Internet-Tarif – Unterschiede und Zielgruppen
Ein Internet-Zugang wird heutzutage in Deutschland nahezu als Selbstverständlichkeit vorausgesetzt. In der Schule werden Internet-Recherchen gefordert und bei vielen Arbeitsstellen werden grundlegende Kenntnisse am PC und natürlich im Umgang mit dem Internet gefordert. Hierbei ist für viele Menschen gar nicht vorstellbar, dass es selbst in Deutschland Regionen gibt, in denen kein oder nur sehr langsames Internet verfügbar ist. Doch selbst in Stadtnähe, wo die Netze in der Regel gut ausgebaut sind, steht vor einem funktionierenden Web-Zugang die Suche nach dem geeigneten Anbieter.
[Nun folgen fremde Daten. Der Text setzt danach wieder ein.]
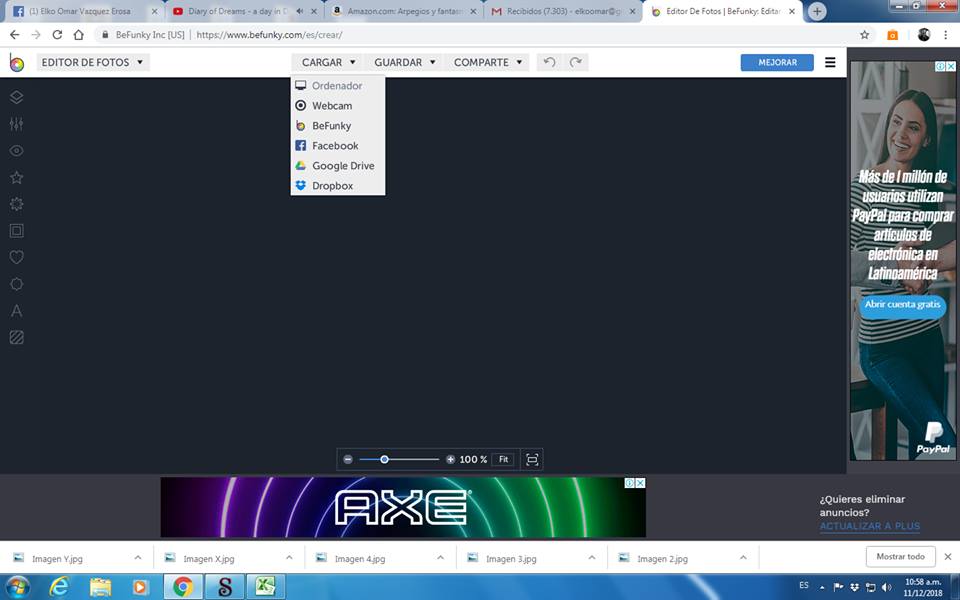Select Webcam in the Cargar menu
The height and width of the screenshot is (600, 960).
[x=331, y=106]
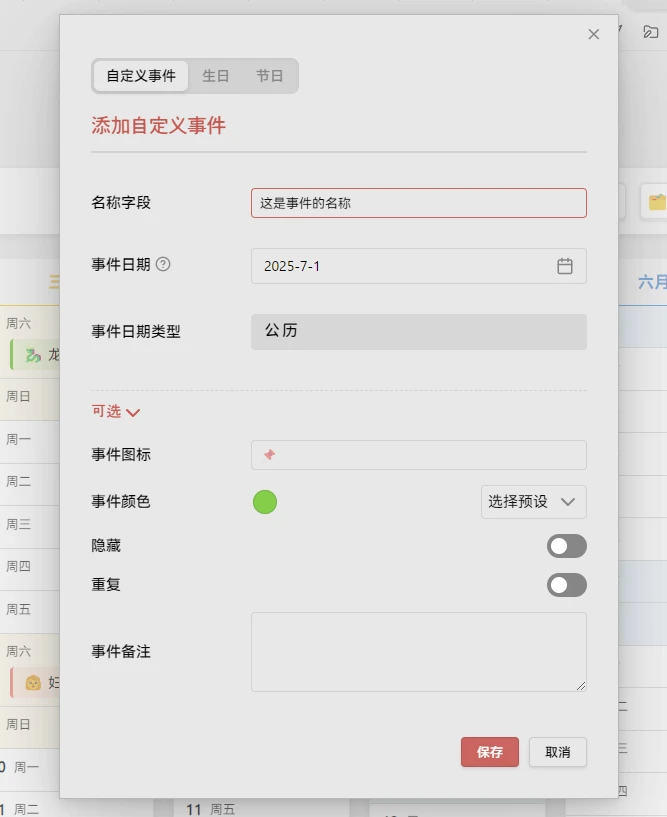Image resolution: width=667 pixels, height=817 pixels.
Task: Click the dragon event icon in calendar
Action: (x=33, y=354)
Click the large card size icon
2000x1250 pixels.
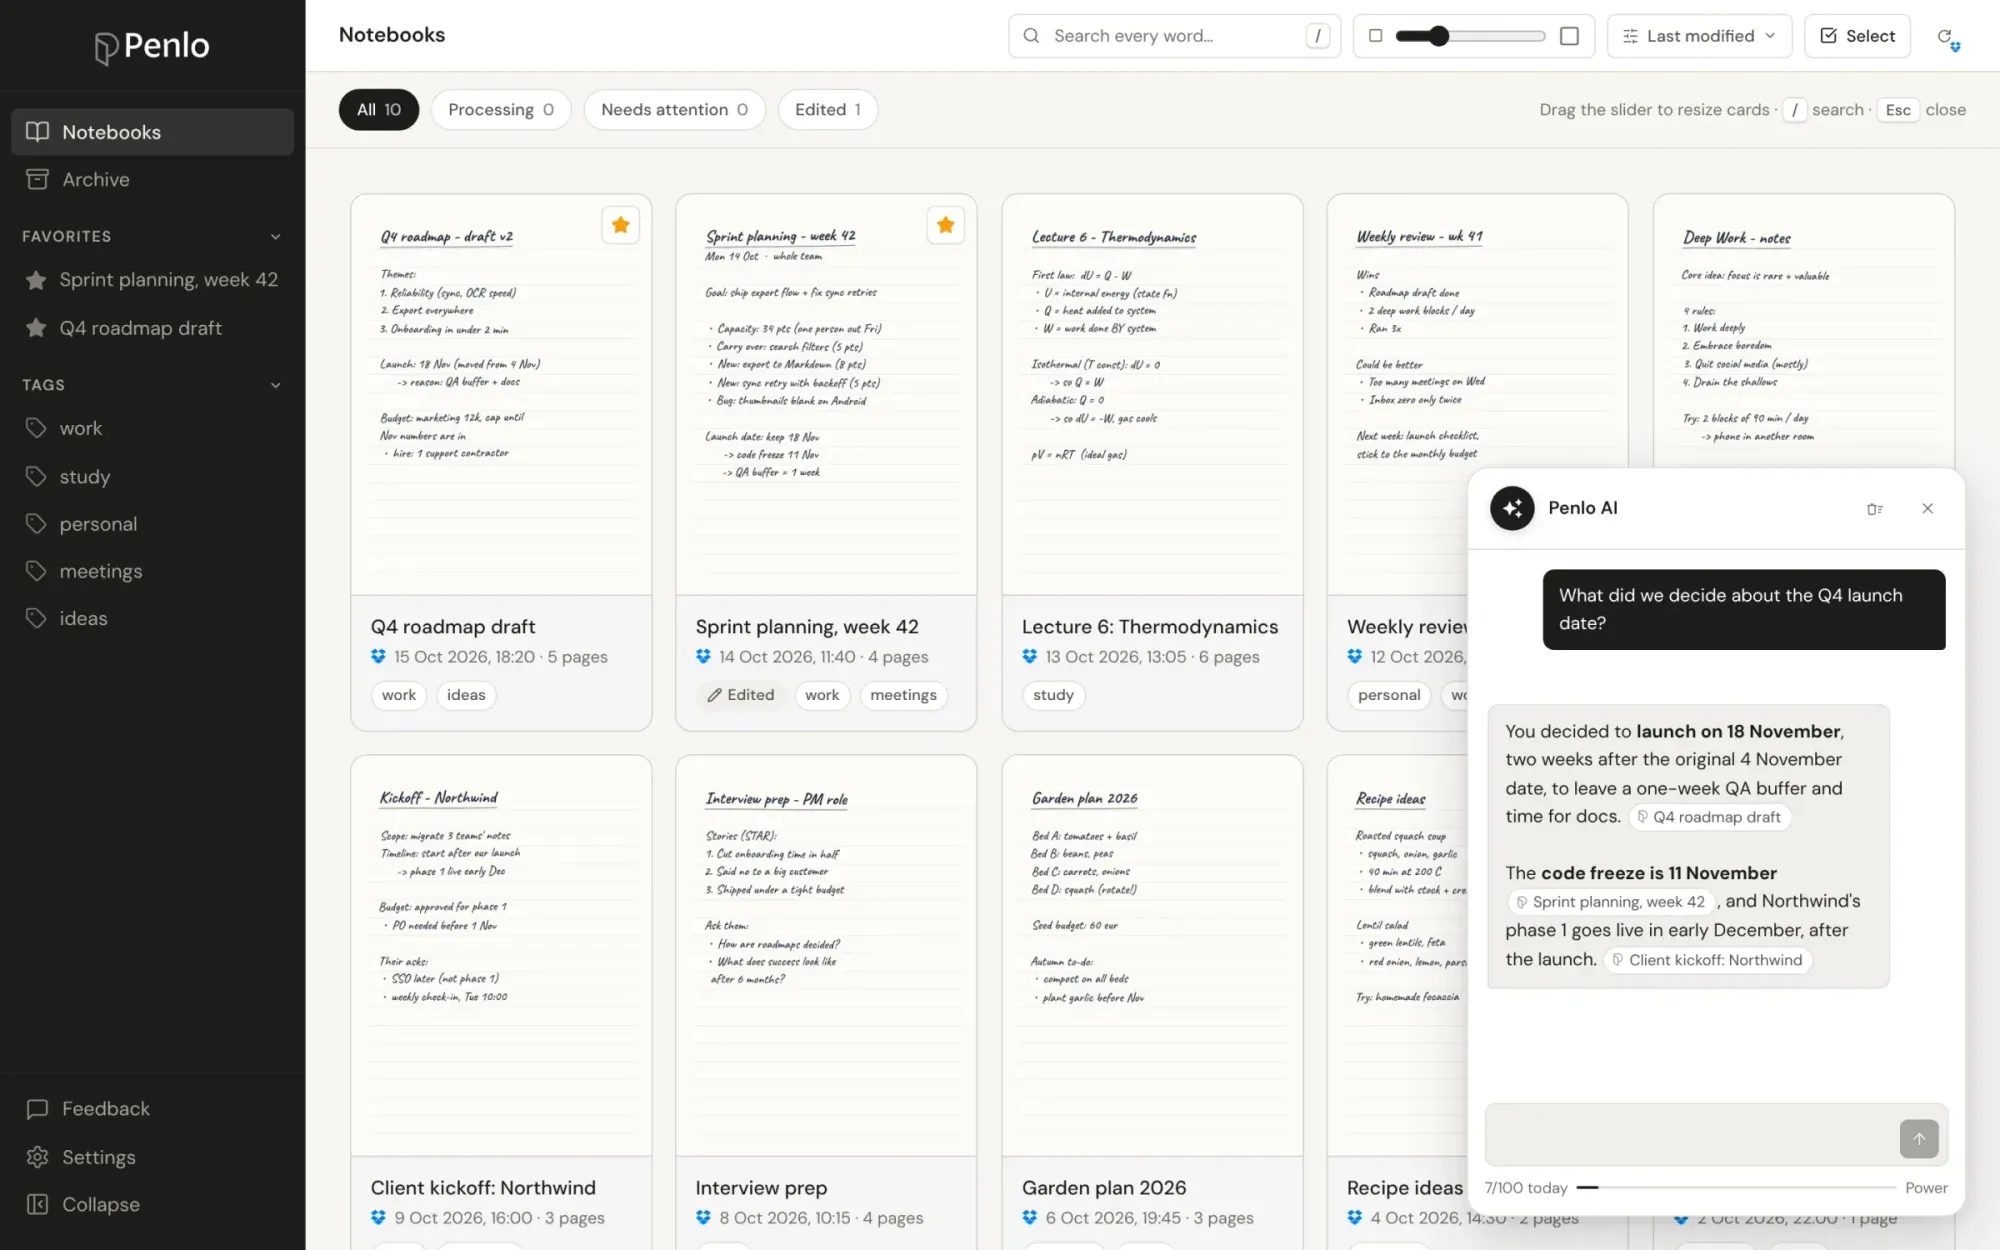(x=1569, y=36)
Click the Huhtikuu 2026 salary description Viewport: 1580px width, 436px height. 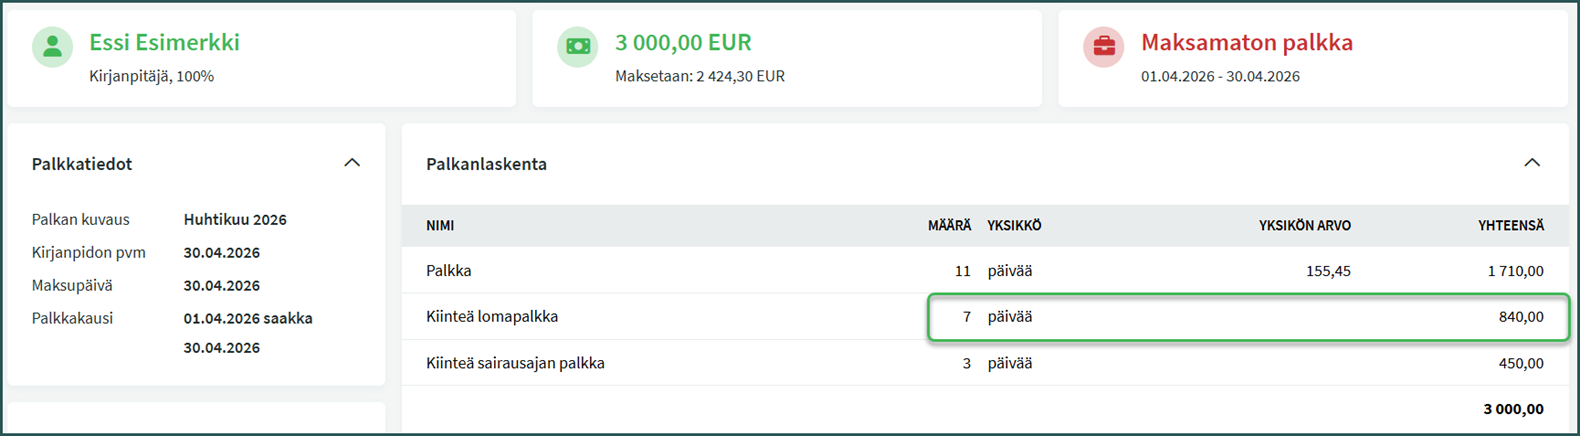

In Deutschland sind aktuell (September 2011) mehr als 50 Internet-Anbieter vorhanden, wenngleich ein Teil dieser nur regionale Dienste leistet. Die Tarif-Modelle der einzelnen Anbieter unterscheiden sich natürlich in erster Linie durch den Preis, aber auch auf den zweiten Blick kann man diverse Unterschiede erkennen. Daher ist es sicherlich ratsam, einige Anbieter miteinander zu vergleichen und vor einem verfrühten Vertragsabschluss den passenden Anbieter ausfindig zu machen.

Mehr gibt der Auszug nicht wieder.